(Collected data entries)
Content starts

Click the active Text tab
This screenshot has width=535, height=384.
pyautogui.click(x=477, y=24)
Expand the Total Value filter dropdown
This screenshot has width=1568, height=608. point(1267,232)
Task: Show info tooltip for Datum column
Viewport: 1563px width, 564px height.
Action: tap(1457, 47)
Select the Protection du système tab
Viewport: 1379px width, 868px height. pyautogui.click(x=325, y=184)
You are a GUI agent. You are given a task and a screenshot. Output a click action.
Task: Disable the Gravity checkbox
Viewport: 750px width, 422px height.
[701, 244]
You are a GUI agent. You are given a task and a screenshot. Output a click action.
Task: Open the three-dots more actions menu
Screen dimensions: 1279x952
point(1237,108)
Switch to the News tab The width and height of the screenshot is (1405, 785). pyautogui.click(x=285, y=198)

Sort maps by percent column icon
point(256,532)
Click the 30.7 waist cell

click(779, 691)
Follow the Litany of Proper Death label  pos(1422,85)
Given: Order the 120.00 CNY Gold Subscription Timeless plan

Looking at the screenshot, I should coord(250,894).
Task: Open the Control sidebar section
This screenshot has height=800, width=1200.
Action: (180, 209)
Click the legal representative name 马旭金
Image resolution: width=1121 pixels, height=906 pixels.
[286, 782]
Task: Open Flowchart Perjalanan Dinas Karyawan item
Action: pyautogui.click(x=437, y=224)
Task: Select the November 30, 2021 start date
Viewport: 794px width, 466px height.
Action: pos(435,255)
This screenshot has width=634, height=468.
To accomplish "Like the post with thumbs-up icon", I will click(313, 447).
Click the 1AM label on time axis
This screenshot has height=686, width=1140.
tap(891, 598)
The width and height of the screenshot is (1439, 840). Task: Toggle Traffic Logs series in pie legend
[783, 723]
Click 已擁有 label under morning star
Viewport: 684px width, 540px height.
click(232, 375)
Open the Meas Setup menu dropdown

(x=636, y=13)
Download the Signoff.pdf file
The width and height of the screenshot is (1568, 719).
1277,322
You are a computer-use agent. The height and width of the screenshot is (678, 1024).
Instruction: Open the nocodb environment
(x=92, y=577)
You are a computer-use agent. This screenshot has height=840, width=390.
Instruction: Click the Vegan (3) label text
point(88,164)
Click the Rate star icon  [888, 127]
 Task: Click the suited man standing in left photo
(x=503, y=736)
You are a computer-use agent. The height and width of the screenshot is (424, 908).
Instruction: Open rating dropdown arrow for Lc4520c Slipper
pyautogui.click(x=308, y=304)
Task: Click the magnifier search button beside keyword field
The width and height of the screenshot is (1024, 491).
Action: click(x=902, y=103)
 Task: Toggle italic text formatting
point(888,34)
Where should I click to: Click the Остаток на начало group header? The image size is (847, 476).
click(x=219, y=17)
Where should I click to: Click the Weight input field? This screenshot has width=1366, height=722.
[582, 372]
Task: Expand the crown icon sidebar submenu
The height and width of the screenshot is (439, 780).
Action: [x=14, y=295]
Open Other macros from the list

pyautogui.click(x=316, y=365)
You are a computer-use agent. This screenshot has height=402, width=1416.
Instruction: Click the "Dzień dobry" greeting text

Content ends

## AIM OF THE TASK
Return, unchanged, the run of lines above that opens with the line containing "Screen dimensions: 1279x952" and closes with the line containing "This screenshot has width=634, height=468.". Include both.

## SOLUTION TO THIS EXERCISE
Screen dimensions: 1279x952
point(1237,108)
Switch to the News tab The width and height of the screenshot is (1405, 785). pyautogui.click(x=285, y=198)

Sort maps by percent column icon
point(256,532)
Click the 30.7 waist cell

click(779, 691)
Follow the Litany of Proper Death label  pos(1422,85)
Given: Order the 120.00 CNY Gold Subscription Timeless plan

Looking at the screenshot, I should coord(250,894).
Task: Open the Control sidebar section
This screenshot has height=800, width=1200.
Action: (180, 209)
Click the legal representative name 马旭金
Image resolution: width=1121 pixels, height=906 pixels.
[286, 782]
Task: Open Flowchart Perjalanan Dinas Karyawan item
Action: pyautogui.click(x=437, y=224)
Task: Select the November 30, 2021 start date
Viewport: 794px width, 466px height.
Action: pos(435,255)
This screenshot has width=634, height=468.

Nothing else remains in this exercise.